Text und Fotos: Karsten-Thilo Raab

Von wegen im Dschungel kreucht und fleucht es. Tiere gibt es nicht zu sehen. Dafür erklingen im 256 Hektar großen Jungla Maya teilweise fast schon animalische Schreie. Und zwar aus den Kehlen von Adrenalin-Trunkenen im Urwaldfieber. Denn die Hobby-Abenteurer sind an die Riviera Maya auf Mexikos Yucatán-Halbinsel gekommen, um einen ungewöhnlichen Dschungel-Dreikampf bestehend aus Abseiling, Zippling und Schnorcheln in einem unterirdischen Fluss zu absolvieren. Mutproben, die immer wieder von Urschreien begleitet werden. Meist klingt es wie ein „woo“. Gerne auch mal mit zehn bis 15 Ohs je nach Grad der Aufregung.

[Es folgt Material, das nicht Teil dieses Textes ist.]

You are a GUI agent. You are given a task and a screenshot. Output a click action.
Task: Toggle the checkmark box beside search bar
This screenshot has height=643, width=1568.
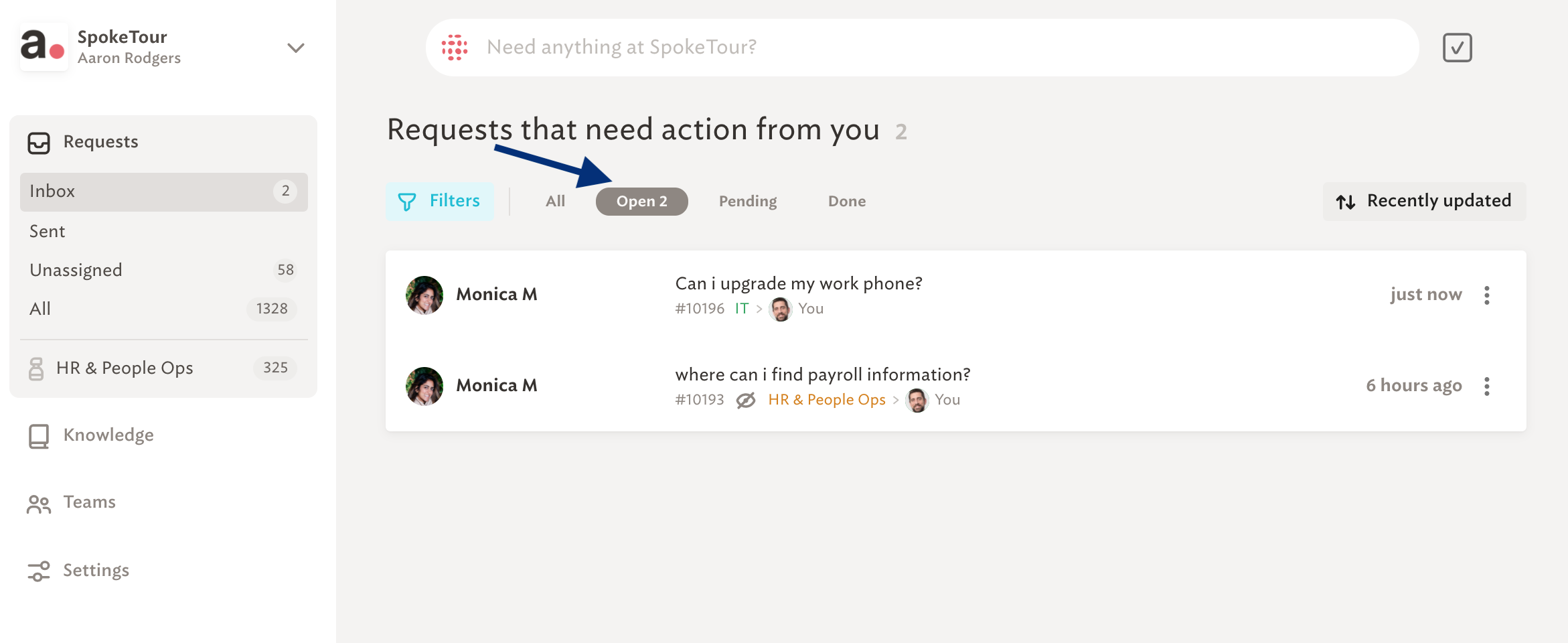pyautogui.click(x=1457, y=48)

Mexiko - Jungla Maya - Rio Secereto

„Fast jeder Zweite hat die Herausforderungen des Jungla Maya bislang überlebt“, flachst Euridice Hernández zur Begrüßung. Dabei lacht die gerade mal knapp 1,50 große Powerfrau in kakifarbenen Shorts und gelbem T-Shirt aus vollen Herzen, während der eine oder andere Urwald-Novize spontan darüber nachdenkt, vielleicht doch lieber nur faul am Strand herumzuliegen. Doch Euri, wie sich die 31-jährige Dschungel-Führerin gerne nennt, kennt kein Erbarmen. Gebadet würde auch im Jungla Maya – nur halt etwas anders als sonst, gibt sie zu verstehen.

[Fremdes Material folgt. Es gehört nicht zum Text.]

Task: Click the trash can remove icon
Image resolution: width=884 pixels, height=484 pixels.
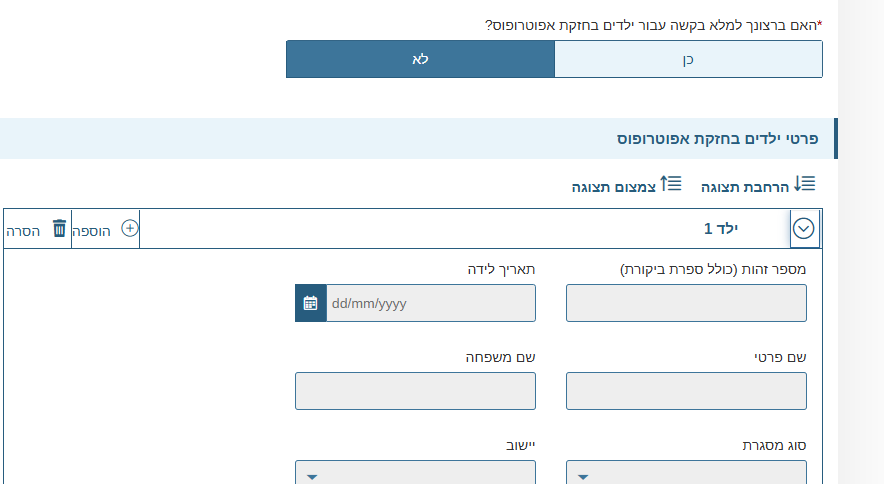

Mexiko - Jungla Maya - Unimog

Schon geht es auf der wenig bequemen Pritsche eines allradbetriebenen Unimogs mit rasantem Tempo über eine buckelige Schneise mitten hinein in den Jungla Maya. Und dies begleitet vom Bond-Feeling. Denn (tüchtig durch-) geschüttelt, nicht gerührt, wird das Heer der Ahnungslosen auf der ungepolsterten Ladefläche. Nach knapp zehn Minuten endet die Rüttel-Tortur. Es folgt ein kurzer Gang über einen breiten Pfad bis zu einem kleinen Camp. Bevor in die Badeklamotten geschlüpft wird, gilt es kurz ohne Seife und Shampoo zu duschen.

Mexiko - Jungla Maya

„Gleich geht es in den Río Secreto, das mit knapp 220 Kilometern längste unterirdische Flusssystem der Welt“, erläutert Euri. Gleichzeitig achtet die überaus energetische Führerin penibel auf Sauberkeit, da das feuchte Nass den Einheimischen als Trinkwasser dient. Nach einem weiteren kurzen Marsch kommt ein Holzgestell in den Blick. Mit Hilfe einer Leiter geht es hinauf und schon fällt der Blick nach unten. Denn unter dem Bauwerk, das von weitem wie ein Baumhaus auf Stelzen wirkt, öffnet sich ein kreisrunder Krater. Durch ein knapp zwei Meter großes Loch fällt der Blick in die Tiefe. Am Ende des vielleicht zehn, zwölf Meter langen Schachts funkelt türkisgrün das Wasser des Río Secreto. Mit einer fest gezurrten Schwimmweste sowie mit Gurten und Karabinerharken gesichert gilt es nun, sich an einem Seil Stück für Stück in den dunklen Schacht hinabzulassen.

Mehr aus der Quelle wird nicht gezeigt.